Is there something wrong with my nested for-loop? counting and incrementing values of arrays

So, I generate a 100 numbers between the range of 0 and 9. I store these 100 numbers in an array called 'array'. Then I have the array called 'count'. It has 10 elements, and I wanted to check the following: for each element in 'array' if it equals to 0-9 then count[0-9] increments by 1, count[0] = how many times number 0 appears and so on count[1] = 1, count[2] = 2... . I just keep getting the output of around 20k numbers and i suppose? the sum of each element?, no idea why. I was wondering if there is something major wrong with my for loop?

import java.util.*;

class RandomInt {
    public static void main(String[] args) {
        int size = 100;
        int max = 10;
        int[] array = new int[size];
        int[] count = new int[max]; //count[0,0,0,0,0,0,0,0,0,0]
        int loop = 0;

        Random generator = new Random();


        for (int i = 0; i < size; i++) {
            array[i] = generator.nextInt(max); // Generates 100 random numbers between 0 and 9 and stores them in array[]
            System.out.print(array[i]);
            for (int x = 0; x < size; x++) {// loop through 10 elements in count
                for(int j = 0; j < 10; j++){ //loop through 100 elements in array
                    if (array[x] == j) {// loop through each 100 elements of array[x] and if element array[x] = value
                        count[j] += 1; // then count[x] = x + 1
                        System.out.print(count[j]);
                    }
                }
            }
        }

        System.out.println("0 appears " + count[0] + " times.");
    }
}

Upvotes: 2

Views: 1590

Answers (5)

Jaithera
Jaithera

Reputation: 122

Your Login is Perfect only mistake which i found u made is with the brackets........!

Generate the numbers using first loop and then count the number of occurrence using different for loop.

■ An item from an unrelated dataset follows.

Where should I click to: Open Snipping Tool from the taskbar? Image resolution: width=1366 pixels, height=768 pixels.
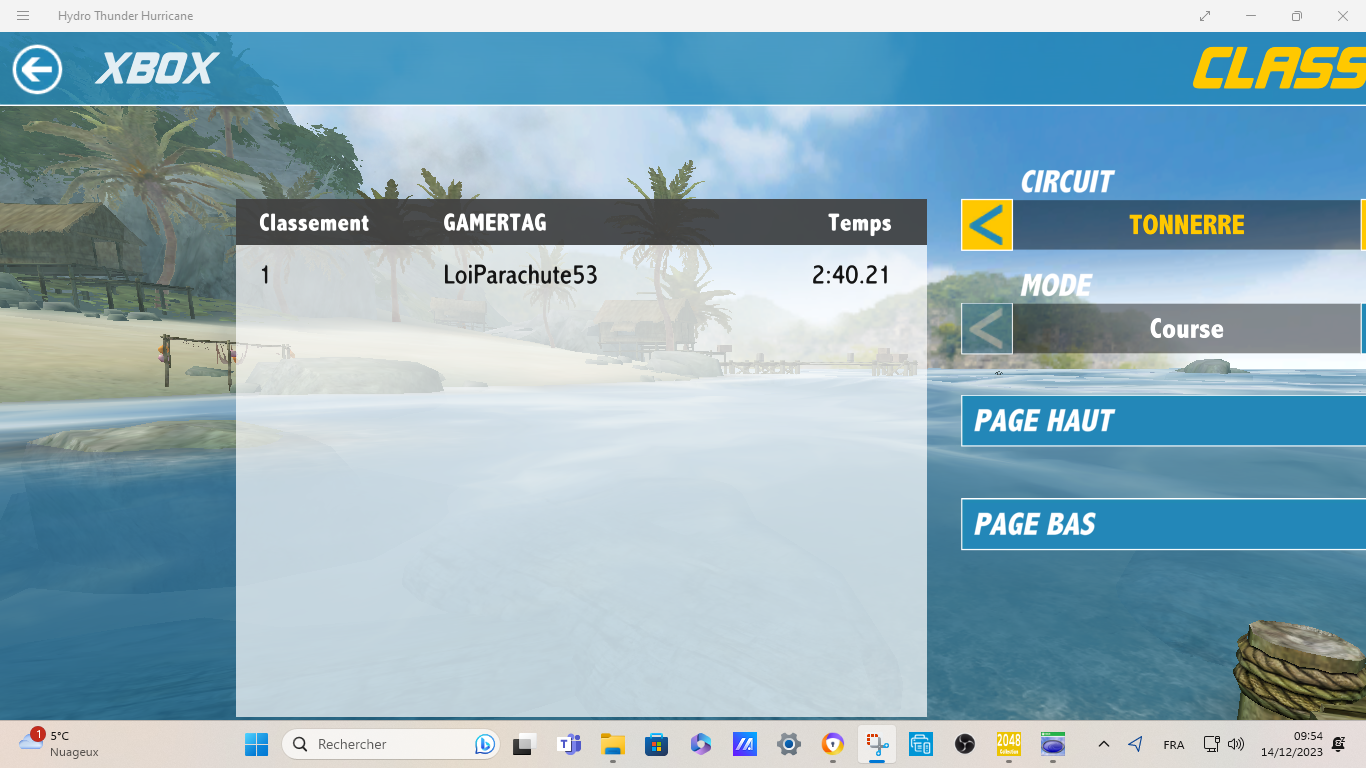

Here is your code's modified version which generates 10 numbers and counts the individual number occurrence count.....

public class RandomInt {
 public static void main(String[] args) {
    int size = 10;
    int max = 10;
    int[] array = new int[size];
    int[] count = new int[max]; //count[0,0,0,0,0,0,0,0,0,0]
    int loop = 0;

    Random generator = new Random();


    for (int i = 0; i < size; i++) 
    {
        array[i] = generator.nextInt(max); // Generates 100 random numbers between 0 and 9 and stores them in array[]
        System.out.print(array[i]+" ");
    }

    for (int x = 0; x < size; x++) 
    {// loop through 10 elements in count
            for(int j = 0; j < 10; j++)
            { //loop through 100 elements in array
                if (array[x] == j) 
                {// loop through each 100 elements of array[x] and if element array[x] = value
                    count[j] += 1; // then count[x] = x + 1
                    //System.out.print(count[j]);
                }
            }

    }

    System.out.println("3 appears " + count[3] + " times.");
}

}

Upvotes: 1

Elliott Frisch
Elliott Frisch

Reputation: 201437

You probably shouldn't do your count until you have finished assigning your numbers, but here is how you could. Note that you want the value at array[i] to be your index to count.

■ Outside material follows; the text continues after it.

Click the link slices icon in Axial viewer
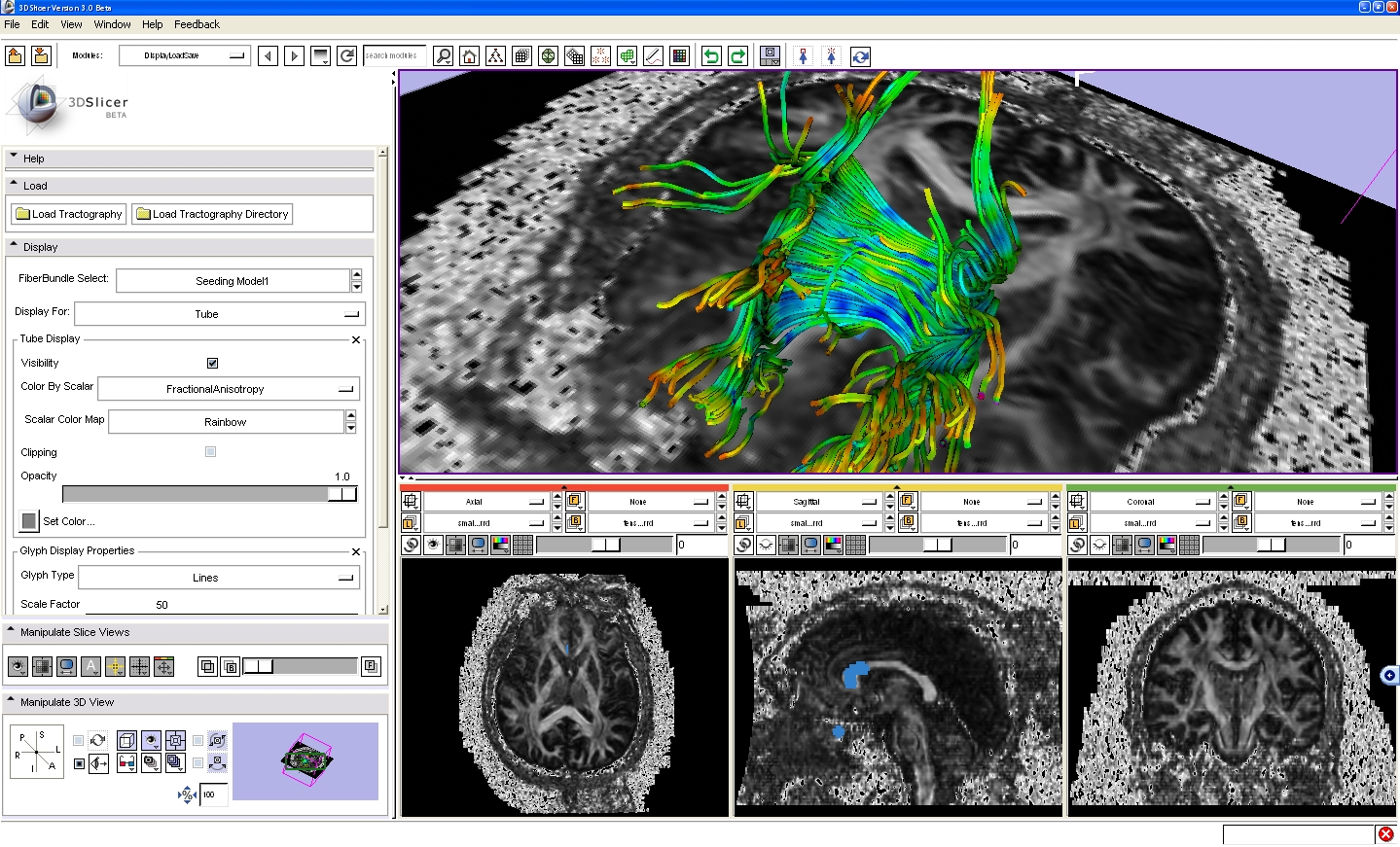The image size is (1400, 847). 411,546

for (int i = 0; i < size; i++) {
  array[i] = generator.nextInt(max); // Generates random numbers
  count[array[i]]++;
}
System.out.println(Arrays.toString(array));
System.out.println(Arrays.toString(count));

Upvotes: 0

Kevin L
Kevin L

Reputation: 1066

You've nested your counting loop inside of your random number generating loop. Move the counting part outside.

Edit: The reason you're getting like 20k or whatever instances of zero is because when you set array[0] with a random value, you also check how many instances of 0 are in array[1] to array[99].

Upvotes: 1

jluckin
jluckin

Reputation: 662

To increment your counter, you don't need to have two nested for loops. Instead, you can use the value of array[x] as your counter.

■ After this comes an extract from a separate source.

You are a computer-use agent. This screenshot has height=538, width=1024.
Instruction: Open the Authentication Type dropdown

for (int i = 0; i < size; i++) {
    count[array[i]]++
}

Upvotes: 1

Adam Yost
Adam Yost

Reputation: 3625

There's a simpler way to do this without nested loops, so forgive me for suggesting this as a fix rather than finding the issue in the loop.

for(int i=0; i<size; i++){
   int num = generator.nextInt(max);
   array[i] = num;
   count[num]++;
}

One loop, incrementing the count for each number as it appears. You may need to ensure all the entries in count start at 0, but even then an additional loop through 10 entries is MUCH faster.